**Exercise text**
+===+

George Zimmerman enters the courtroom for his trial in Seminole circuit court in Sanford, Fla. on June 25, 2013.

On Tuesday, jurors were shown images of shooting victim Trayvon Martin’s body — taken just moments after his death — in the second day of court proceedings in the second-degree-murder trial of George Zimmerman. The photographs drove Martin’s parents, Tracy Martin and Sybrina Fulton, from the courtroom.

One photograph showed the 17-year-old sprawled on the ground covered by a plastic bag. Other images showed the gunshot wound Martin suffered.

(MORE: Trayvon Martin Case: The Prosecution Opens)

In testimony, Sergeant Anthony Raimondo, the Sanford, Fla., policeman who initially responded to the shooting, said that after arriving at the gated community where the incident took place, he found Martin on the ground without a pulse and tried to resuscitate him.

Raimondo asked for plastic to try to seal Martin’s exit wound, but found none and tried to save his life. “I breathed for Mr. Martin — or I tried to,”  Raimondo said. When emergency medical workers arrived, they hooked up an EKG machine to him, but he was pronounced dead at the scene.

Testimony Tuesday focused on describing the responsibilities of neighborhood-watch volunteers and how Zimmerman approached his position.

Wendy Dorival, who was a police-department volunteer program manager in 2012, testified to prosecutors that she met Zimmerman, 29, at a neighborhood-watch presentation she held. She instructed that 911 was to be called if volunteers spot a suspicious person and that they were never to engage in pursuit.

(MORE: Trayvon Martin Case: The Defense Opens)

Donald O’Brien, president of the homeowners association of Retreat at Twin Lakes, where the shooting took place and where Zimmerman lived, said, “Since Day One at the neighborhood-watch meetings, we said, ‘Do not get close to someone. Stay a safe distance, call 911 and let the police handle it.’”

In April, Martin’s parents settled a wrongful-death claim with the homeowners association for an undisclosed amount, according to the Orlando Sentinel.

+===+

In the trial report, what did Wendy Dorival tell volunteers to do if they spotted a suspicious person? The records that come next are separate material and have no connection to the trial report.

+===+

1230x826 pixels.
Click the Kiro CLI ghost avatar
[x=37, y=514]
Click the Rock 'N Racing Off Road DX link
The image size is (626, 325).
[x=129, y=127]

+===+

**Solution for this exercise**
She told them to call 911 and never to engage in pursuit.